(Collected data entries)
::::

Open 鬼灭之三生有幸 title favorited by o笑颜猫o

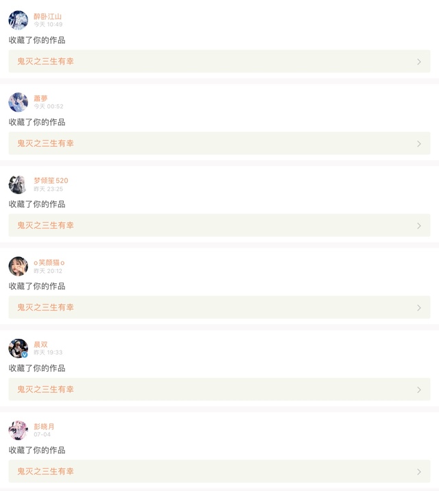point(45,308)
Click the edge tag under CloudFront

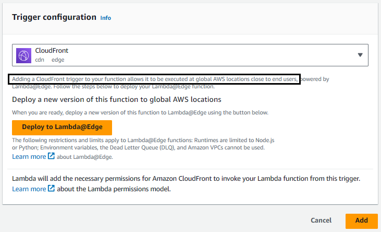click(58, 60)
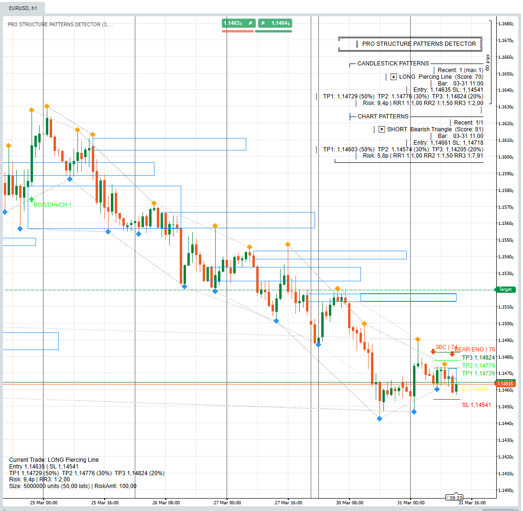
Task: Click the Sell button showing 1.1463
Action: (238, 23)
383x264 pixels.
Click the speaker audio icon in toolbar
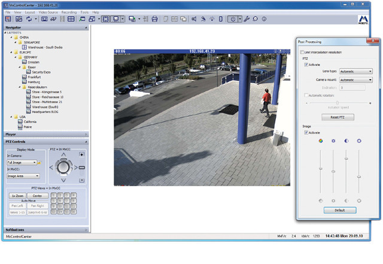(194, 19)
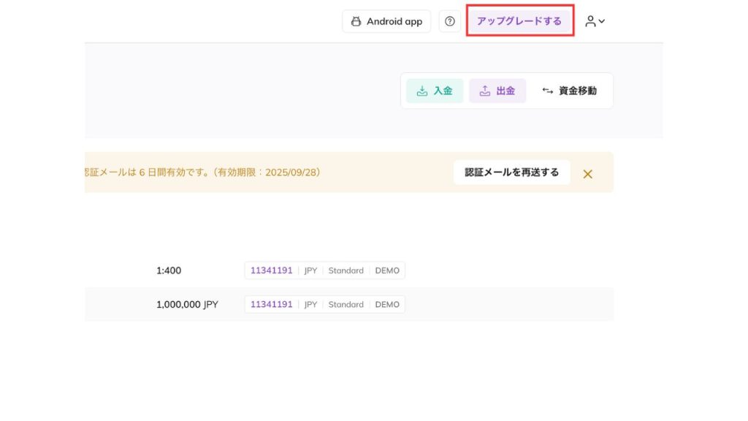Screen dimensions: 748x421
Task: Expand options next to the profile icon
Action: click(x=601, y=21)
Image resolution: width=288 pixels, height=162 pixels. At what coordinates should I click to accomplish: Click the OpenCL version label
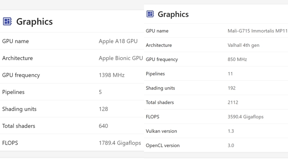[x=163, y=145]
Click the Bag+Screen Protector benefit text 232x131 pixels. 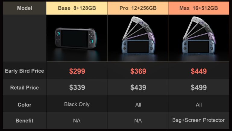coord(199,120)
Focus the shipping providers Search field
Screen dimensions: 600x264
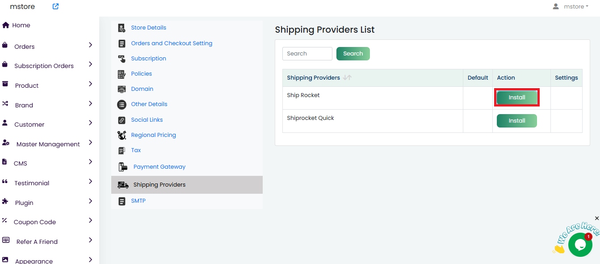[307, 54]
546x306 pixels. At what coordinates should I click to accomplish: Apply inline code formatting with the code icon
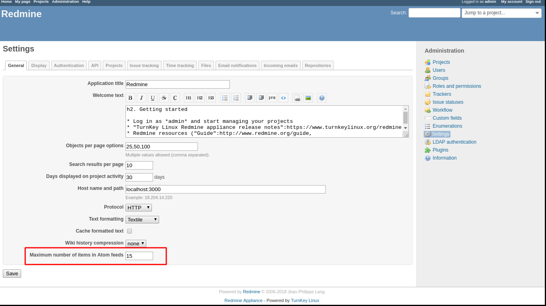click(283, 97)
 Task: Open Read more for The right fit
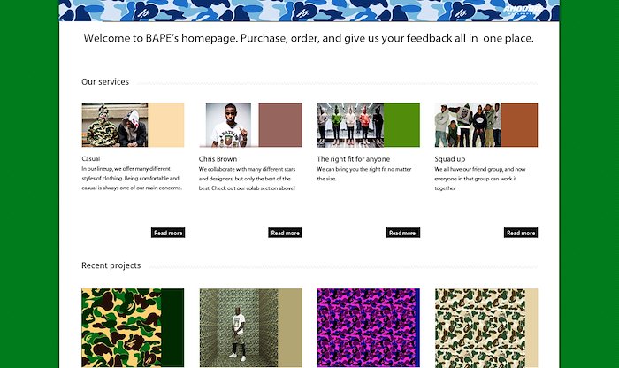402,233
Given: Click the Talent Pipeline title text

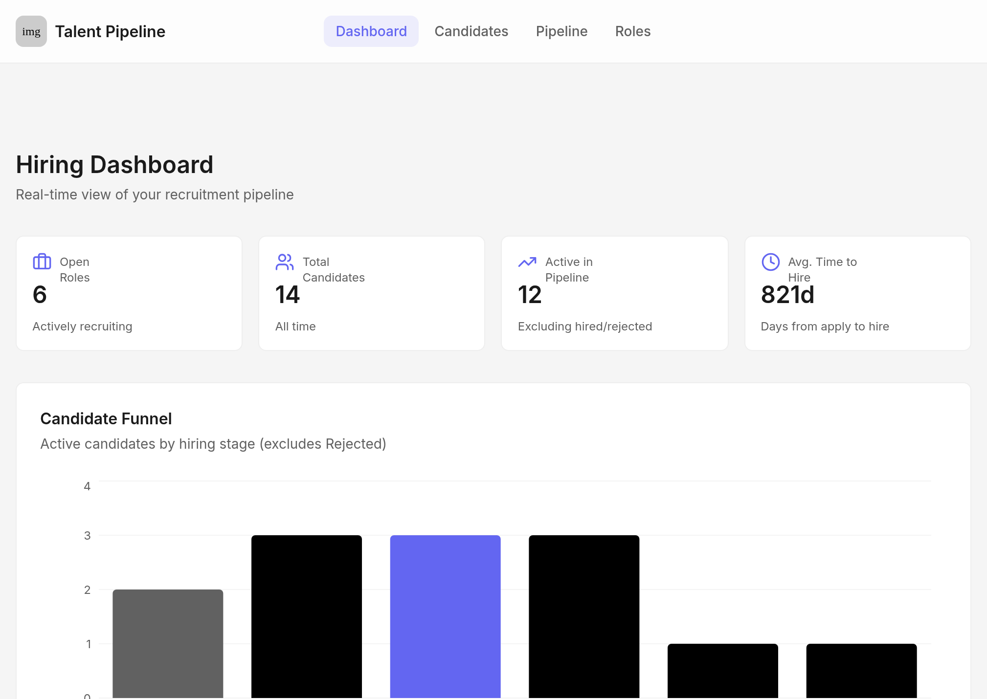Looking at the screenshot, I should [x=110, y=31].
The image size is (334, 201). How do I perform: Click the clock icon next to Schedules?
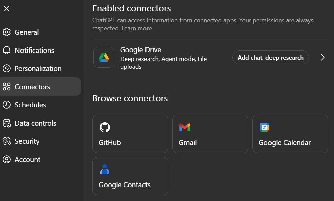7,105
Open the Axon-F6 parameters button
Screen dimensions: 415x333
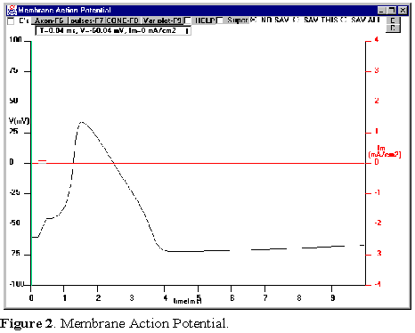click(x=50, y=20)
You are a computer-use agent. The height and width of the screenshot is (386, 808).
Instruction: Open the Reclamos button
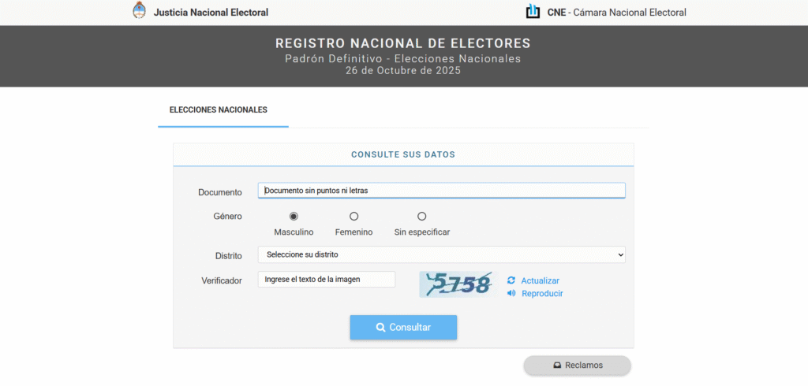click(x=577, y=366)
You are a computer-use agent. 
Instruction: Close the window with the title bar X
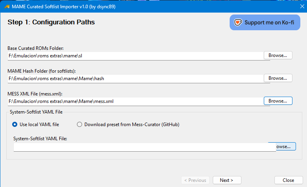302,6

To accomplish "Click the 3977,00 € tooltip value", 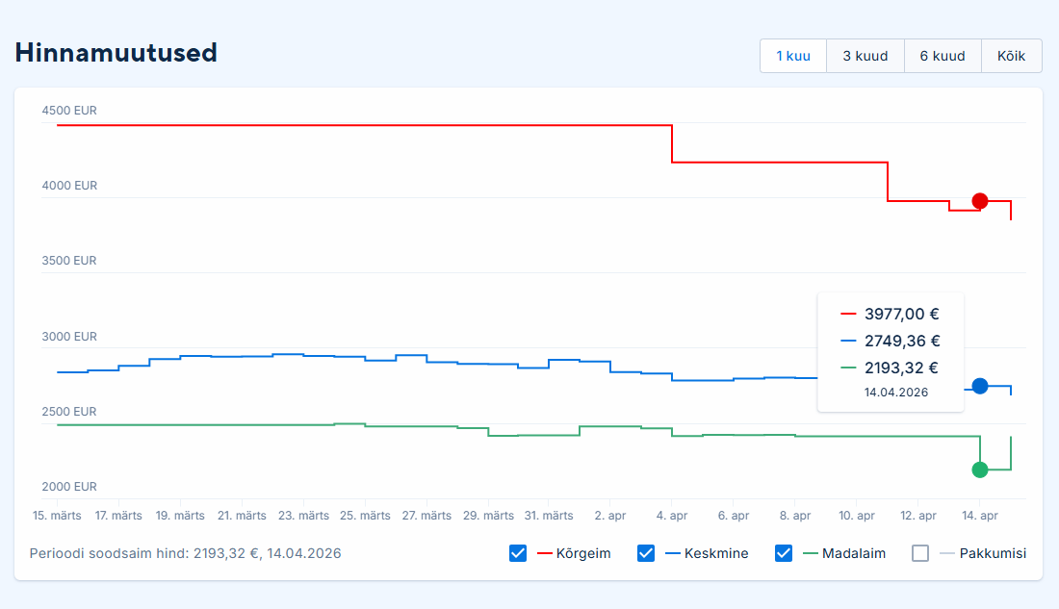I will (901, 314).
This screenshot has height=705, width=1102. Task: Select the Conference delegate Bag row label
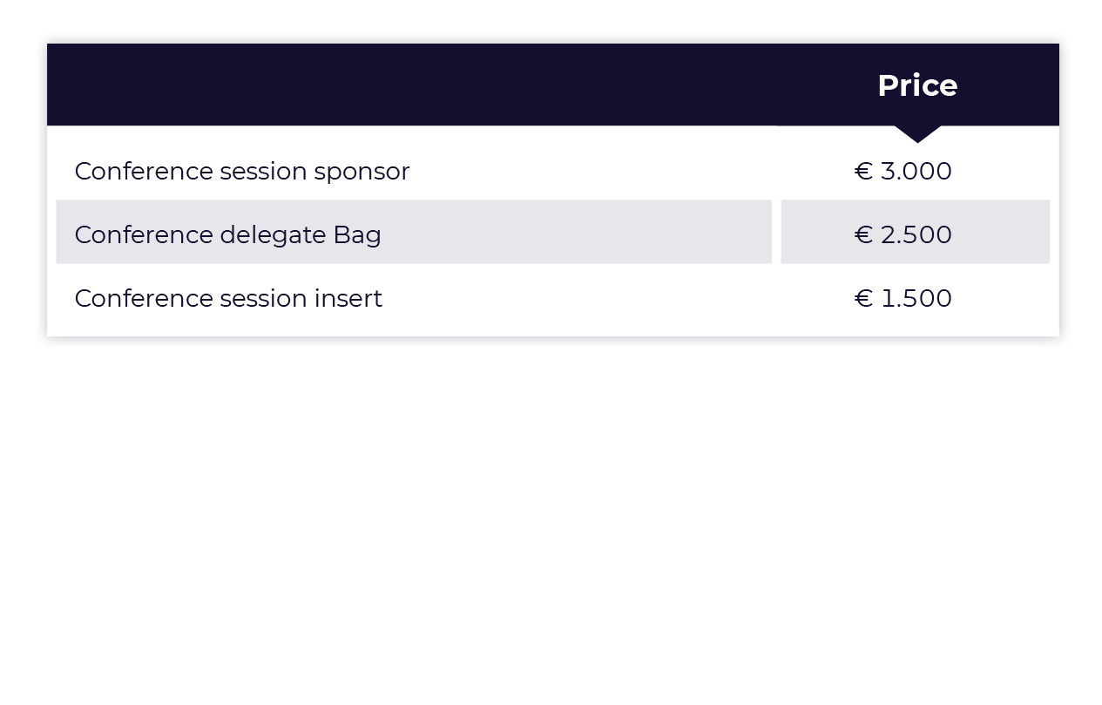[x=227, y=235]
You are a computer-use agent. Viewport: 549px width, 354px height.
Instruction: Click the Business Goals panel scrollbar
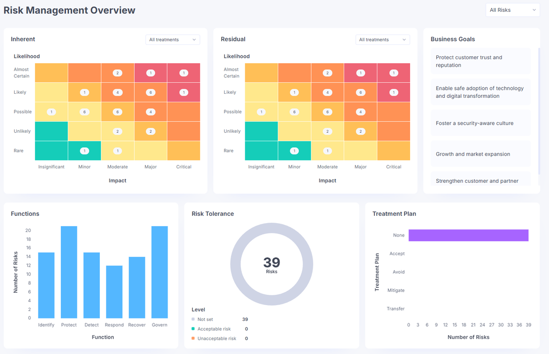click(x=539, y=111)
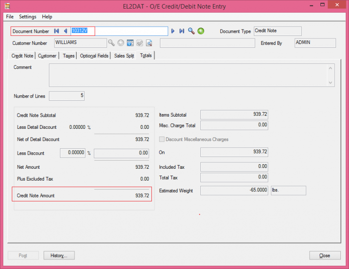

::::

Exercise:
Extract only the lines from the line containing "Instruction: Click the" through the final line of the records; keep both ends and drop every picture.

Solution for this problem:
Instruction: Click the Business Goals panel scrollbar
click(x=539, y=111)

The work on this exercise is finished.